Like most American students these days, I didn’t receive much training in prosody; most of what I know about formal verse derives from my own reading. But I did learn that almost all English poetry was written according to fairly prescriptive rules until something like a century and a half ago, and that the following generations of poets largely experienced this shift to “free verse”—which aligned itself with liberal notions of progressivism and self-expression—as a welcome carte blanche: a democratization of the genre. Yet in my experience as a Trump-era MFA graduate in an increasingly professionalized and often presentist literary culture, it seemed that a different kind of poem—the free-verse lyric—had long since taken hold as poetry’s default form. By the end of graduate school, the conventions of this form (relative brevity, individual subjective narration, epiphanic imagery, etc.) had begun to feel, to me, actually more institutional and intellectually restrictive than, say, those of the heroic couplet.

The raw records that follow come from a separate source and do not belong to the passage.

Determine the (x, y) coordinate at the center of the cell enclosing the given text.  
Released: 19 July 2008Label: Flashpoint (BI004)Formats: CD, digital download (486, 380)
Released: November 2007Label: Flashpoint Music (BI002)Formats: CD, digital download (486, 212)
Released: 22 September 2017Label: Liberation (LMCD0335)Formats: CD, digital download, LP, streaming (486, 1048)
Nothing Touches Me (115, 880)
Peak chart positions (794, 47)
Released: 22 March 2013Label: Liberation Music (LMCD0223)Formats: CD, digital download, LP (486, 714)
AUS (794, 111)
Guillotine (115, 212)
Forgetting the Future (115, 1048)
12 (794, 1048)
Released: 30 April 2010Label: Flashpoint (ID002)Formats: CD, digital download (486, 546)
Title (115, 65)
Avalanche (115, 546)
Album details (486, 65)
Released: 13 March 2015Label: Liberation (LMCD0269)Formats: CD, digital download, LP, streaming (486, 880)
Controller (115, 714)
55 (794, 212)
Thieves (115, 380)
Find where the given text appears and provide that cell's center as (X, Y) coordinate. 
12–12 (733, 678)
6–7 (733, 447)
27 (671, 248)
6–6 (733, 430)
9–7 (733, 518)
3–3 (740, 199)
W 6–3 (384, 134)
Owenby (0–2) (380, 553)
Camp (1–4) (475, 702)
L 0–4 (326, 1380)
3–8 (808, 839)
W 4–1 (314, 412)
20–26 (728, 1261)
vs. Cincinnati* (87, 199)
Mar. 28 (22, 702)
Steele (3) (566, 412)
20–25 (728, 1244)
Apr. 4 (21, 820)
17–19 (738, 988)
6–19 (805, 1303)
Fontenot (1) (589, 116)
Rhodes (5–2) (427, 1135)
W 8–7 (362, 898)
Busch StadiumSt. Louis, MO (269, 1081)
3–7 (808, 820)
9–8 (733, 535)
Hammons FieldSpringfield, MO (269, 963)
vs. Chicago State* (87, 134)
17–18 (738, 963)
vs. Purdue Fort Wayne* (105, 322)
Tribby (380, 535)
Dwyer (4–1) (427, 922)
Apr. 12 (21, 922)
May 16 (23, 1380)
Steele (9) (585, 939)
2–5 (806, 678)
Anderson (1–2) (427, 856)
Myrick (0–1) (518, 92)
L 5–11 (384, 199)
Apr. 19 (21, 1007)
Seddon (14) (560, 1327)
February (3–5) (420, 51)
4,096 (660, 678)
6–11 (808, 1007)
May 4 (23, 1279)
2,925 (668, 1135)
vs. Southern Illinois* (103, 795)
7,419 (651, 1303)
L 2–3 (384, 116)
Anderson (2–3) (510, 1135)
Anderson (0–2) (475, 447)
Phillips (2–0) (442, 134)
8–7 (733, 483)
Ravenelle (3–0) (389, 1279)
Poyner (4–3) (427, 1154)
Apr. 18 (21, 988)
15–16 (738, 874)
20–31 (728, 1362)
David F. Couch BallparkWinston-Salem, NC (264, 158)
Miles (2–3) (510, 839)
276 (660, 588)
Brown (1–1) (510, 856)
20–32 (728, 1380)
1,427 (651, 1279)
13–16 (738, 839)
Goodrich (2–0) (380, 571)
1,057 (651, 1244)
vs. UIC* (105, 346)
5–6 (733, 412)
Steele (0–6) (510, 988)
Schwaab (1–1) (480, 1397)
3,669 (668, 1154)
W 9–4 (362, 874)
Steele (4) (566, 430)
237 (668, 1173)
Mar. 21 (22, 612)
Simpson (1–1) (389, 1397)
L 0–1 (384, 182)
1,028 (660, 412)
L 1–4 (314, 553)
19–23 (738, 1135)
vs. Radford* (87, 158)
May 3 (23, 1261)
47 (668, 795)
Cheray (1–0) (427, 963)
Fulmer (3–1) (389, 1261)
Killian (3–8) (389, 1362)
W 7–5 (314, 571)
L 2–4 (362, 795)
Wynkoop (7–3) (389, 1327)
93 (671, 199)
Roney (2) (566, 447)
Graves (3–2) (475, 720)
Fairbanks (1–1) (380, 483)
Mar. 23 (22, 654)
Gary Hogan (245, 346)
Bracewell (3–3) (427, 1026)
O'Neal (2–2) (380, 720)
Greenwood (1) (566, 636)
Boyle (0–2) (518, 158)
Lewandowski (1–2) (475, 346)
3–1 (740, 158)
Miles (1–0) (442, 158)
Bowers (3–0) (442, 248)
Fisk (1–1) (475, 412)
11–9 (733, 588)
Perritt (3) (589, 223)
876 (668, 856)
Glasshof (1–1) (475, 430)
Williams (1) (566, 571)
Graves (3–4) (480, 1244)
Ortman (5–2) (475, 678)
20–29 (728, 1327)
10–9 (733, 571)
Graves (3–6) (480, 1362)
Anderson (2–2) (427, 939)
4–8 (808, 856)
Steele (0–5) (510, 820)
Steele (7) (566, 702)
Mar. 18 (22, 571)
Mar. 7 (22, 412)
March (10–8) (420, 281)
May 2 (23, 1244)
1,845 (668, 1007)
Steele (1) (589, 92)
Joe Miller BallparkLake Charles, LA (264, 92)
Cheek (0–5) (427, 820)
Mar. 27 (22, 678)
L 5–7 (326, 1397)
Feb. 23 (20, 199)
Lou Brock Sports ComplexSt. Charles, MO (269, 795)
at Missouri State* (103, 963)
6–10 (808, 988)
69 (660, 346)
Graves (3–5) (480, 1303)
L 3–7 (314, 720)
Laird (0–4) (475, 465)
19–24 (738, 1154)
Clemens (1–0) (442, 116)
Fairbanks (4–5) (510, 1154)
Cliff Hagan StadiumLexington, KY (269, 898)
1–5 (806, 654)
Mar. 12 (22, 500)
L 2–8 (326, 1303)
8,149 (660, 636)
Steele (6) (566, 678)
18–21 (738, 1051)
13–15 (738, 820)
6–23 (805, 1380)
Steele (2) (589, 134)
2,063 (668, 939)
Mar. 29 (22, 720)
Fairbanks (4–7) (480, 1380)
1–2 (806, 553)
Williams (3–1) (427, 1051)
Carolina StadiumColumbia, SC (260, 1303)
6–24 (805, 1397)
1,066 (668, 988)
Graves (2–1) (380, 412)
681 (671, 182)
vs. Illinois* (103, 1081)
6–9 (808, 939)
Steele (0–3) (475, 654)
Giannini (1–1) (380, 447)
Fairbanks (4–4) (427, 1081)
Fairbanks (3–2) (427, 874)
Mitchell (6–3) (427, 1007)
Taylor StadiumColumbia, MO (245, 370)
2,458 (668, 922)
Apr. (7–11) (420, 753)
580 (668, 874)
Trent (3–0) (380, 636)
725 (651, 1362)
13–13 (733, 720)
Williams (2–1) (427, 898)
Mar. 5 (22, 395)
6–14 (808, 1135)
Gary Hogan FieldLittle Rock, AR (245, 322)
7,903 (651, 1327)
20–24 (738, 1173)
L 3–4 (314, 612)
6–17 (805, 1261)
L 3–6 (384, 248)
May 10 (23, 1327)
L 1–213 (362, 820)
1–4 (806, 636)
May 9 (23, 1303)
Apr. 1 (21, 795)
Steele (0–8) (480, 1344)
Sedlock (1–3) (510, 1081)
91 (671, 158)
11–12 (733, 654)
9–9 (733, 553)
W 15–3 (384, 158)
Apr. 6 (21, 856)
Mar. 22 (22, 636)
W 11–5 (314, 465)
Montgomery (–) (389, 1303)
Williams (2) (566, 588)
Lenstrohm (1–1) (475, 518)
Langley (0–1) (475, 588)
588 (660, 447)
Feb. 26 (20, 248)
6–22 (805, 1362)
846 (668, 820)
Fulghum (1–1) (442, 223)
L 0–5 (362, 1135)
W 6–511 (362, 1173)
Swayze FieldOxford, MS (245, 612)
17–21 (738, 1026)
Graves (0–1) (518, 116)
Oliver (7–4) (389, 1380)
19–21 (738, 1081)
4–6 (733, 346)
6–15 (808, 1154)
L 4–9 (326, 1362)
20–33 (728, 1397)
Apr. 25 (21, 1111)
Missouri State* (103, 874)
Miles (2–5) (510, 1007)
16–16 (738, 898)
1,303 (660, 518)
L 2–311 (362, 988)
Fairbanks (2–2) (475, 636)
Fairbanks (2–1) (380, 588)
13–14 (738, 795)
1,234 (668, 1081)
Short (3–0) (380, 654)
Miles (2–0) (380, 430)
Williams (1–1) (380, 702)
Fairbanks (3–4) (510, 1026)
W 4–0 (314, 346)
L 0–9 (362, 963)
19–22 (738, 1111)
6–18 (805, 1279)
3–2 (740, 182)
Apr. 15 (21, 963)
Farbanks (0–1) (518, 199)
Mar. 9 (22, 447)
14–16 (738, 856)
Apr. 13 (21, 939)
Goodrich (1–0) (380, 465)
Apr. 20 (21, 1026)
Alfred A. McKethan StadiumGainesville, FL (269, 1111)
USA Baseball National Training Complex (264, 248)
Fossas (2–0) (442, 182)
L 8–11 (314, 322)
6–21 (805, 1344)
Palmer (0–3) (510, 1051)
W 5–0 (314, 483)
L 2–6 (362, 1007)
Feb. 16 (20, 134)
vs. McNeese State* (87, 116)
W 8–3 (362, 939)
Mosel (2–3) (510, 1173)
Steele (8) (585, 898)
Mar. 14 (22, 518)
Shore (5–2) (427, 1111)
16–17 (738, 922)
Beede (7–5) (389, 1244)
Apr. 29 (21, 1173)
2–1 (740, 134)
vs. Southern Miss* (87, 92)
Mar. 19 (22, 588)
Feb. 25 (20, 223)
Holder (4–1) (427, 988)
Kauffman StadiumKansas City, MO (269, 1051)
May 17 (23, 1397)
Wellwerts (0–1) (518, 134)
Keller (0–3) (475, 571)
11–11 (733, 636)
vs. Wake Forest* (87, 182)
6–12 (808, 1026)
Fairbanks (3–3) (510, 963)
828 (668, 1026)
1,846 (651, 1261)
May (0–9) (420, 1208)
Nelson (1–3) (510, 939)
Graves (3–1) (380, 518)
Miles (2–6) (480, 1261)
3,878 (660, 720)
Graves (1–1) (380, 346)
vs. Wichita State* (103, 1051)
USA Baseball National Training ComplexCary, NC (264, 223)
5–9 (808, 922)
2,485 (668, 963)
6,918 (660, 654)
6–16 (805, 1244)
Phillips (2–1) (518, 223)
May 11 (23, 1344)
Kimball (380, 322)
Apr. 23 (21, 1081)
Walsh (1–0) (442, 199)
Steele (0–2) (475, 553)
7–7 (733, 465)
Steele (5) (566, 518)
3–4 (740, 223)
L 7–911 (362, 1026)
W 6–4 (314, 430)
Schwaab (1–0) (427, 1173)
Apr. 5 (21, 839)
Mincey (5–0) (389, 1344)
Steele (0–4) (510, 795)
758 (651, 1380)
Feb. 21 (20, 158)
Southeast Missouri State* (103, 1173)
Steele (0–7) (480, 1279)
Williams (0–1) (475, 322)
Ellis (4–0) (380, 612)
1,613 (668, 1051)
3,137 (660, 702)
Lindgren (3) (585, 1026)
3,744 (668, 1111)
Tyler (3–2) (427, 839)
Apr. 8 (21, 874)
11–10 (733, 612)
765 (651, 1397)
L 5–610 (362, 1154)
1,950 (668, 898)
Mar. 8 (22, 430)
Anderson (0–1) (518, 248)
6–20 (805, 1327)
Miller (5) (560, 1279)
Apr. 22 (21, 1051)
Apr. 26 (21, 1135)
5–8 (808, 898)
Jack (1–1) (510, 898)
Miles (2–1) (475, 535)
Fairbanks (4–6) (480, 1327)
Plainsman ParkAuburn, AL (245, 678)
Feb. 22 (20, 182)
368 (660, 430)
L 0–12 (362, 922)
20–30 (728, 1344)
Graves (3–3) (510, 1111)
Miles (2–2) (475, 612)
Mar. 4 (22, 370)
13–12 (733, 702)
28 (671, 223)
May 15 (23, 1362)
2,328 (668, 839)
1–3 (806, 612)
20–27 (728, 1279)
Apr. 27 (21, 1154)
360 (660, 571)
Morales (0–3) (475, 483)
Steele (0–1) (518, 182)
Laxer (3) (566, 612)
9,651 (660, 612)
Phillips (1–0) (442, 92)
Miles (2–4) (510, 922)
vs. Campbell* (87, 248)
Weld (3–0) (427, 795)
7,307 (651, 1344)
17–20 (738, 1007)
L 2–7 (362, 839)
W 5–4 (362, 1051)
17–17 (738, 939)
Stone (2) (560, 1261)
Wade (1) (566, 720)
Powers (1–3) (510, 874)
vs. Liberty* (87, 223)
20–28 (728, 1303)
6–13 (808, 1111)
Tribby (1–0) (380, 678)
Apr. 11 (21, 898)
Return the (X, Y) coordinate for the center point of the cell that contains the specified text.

This was also around the time I began living as a queer person—which is another way, I think, of organizing one’s life according to likeness. Until that point, I had spent most of my existence trying to excel at what was expected of me: writing competent free verse, dating cis men, preparing for a monogamous marriage. As I gave up the familiar trappings of my straight life, I found myself casting about for other structures by which to orient my thinking. Yet by then I was also painfully aware that any kind of imposed, seemingly compulsory structure might eventually arouse my resentment—might come to seem, however irrationally, like an infringement on my autonomy. What kind of life could I build that was both capacious and stable, bonded and unbounded?

I began writing in rhyme, I realize now, partly as a means of answering these questions. At the time, I found it immensely comforting to hew to a rule, and to attend not only to the meanings of words but also to their sounds and shapes: what I sometimes think of as their bodies. (A quote I love by Yoko Tawada: “My solution was not to find a solution, but rather to enter into the crevice between sound and language and make countless little notes.”) It was only after I had written several pages of rhyming couplets that I became aware of the form’s innate connection to romance and homoeroticism in particular: the very subjects that the poem explores. This made sense too; rhyme is at least in part about tapping into the unconscious—about foregrounding those hidden correspondences that already exist all around us. (In this way, it is not unlike some drugs, or certain kinds of sex.) So the rhyme, as it were, between form and subject was partly how I knew the poem was cohering.

The roominess of imperfect rhyme was another revelation. That I could rhyme “skewered” with “sword,” or “Loretta Lynn” with “redolent,” meant I never felt too queasily beholden to the dictates of the form. These rhymes were also the most satisfying ones to write—both because they allowed for a greater sense of surprise and because they enacted something true, perhaps, about the imperfectness of any pairing. The mind in love is a dialectical thing, pitching always between liberation and constraint, sameness and otherness, safety and fear. So is the mind of the rhymer, I think. I’m reminded of this great line Emerson wrote in his notebook in 1839: “I wish to write such rhymes as shall not suggest a restraint, but contrariwise the wildest freedom.”